GIVEN TASK:
Output as a JSON list of strings the lines of the entries below, starting at the line containing "Given: Dislike 想你's comment with broken heart" and ending after the line containing "Looking at the screenshot, I should [92, 836].", with one string per line and blank lines omitted. Leave the pictures out of the answer.

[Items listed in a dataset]

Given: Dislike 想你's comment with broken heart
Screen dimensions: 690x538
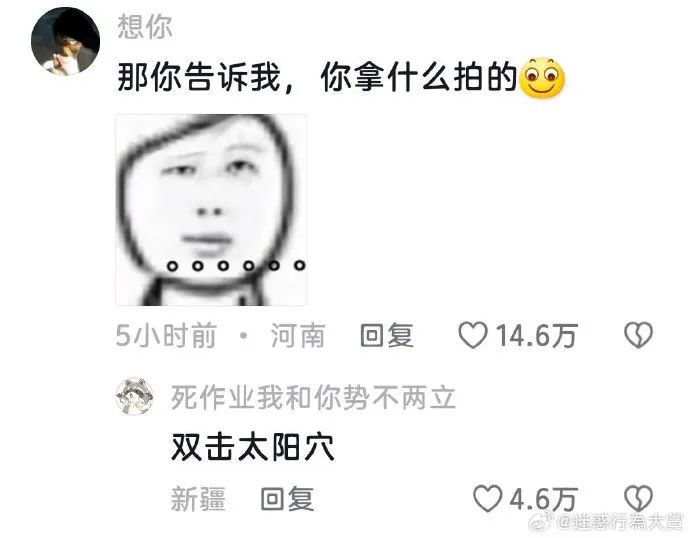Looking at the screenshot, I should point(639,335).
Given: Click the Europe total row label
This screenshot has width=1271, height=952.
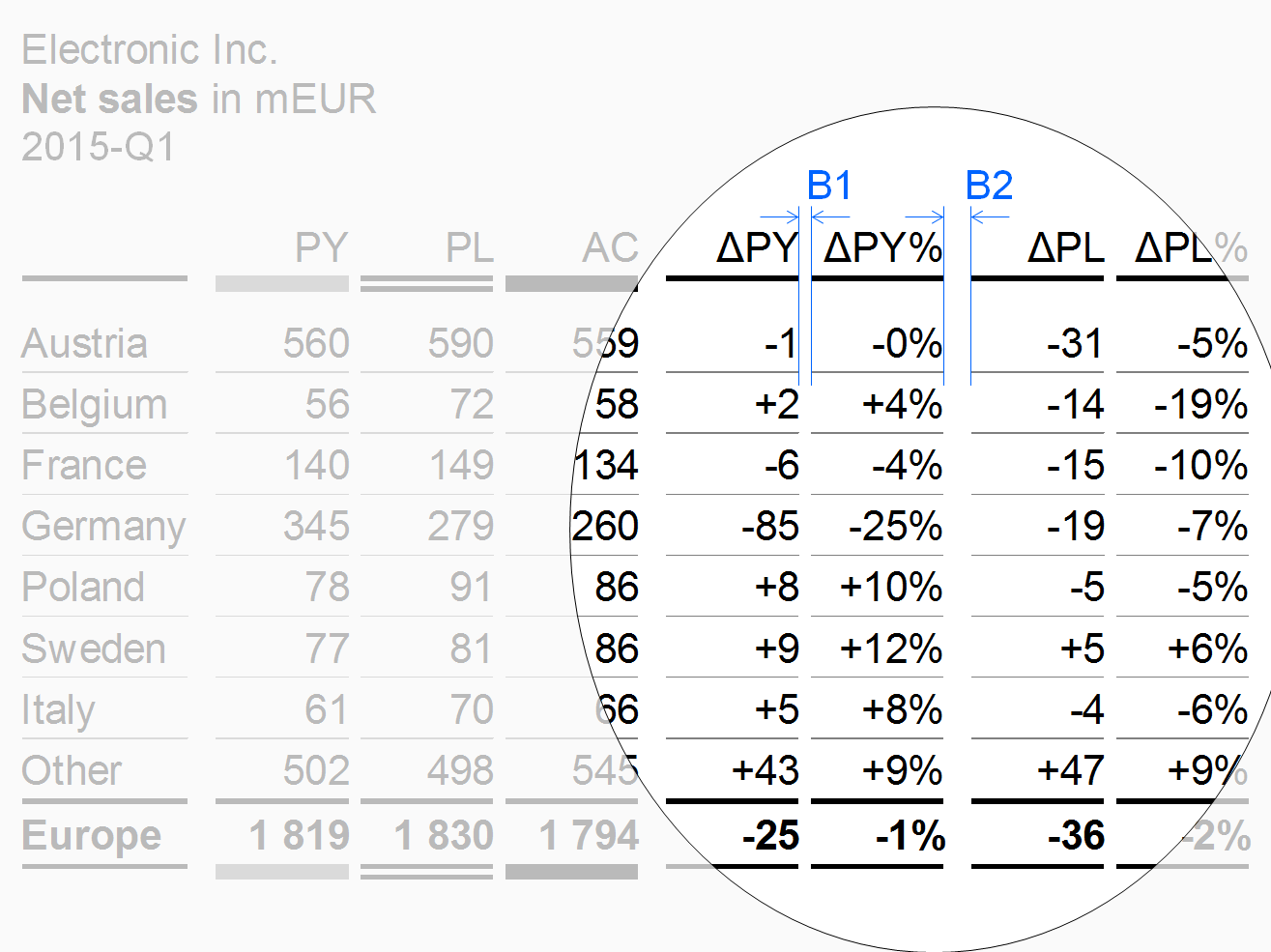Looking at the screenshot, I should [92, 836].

---

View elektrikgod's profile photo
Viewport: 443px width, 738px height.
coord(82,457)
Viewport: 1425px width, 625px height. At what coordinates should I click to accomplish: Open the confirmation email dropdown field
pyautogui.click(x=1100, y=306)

EXERCISE RESULT:
[
  "Given: Dislike 想你's comment with broken heart",
  "Screen dimensions: 690x538",
  "Looking at the screenshot, I should point(639,335).",
  "Given: Click the Europe total row label",
  "This screenshot has width=1271, height=952.",
  "Looking at the screenshot, I should [92, 836]."
]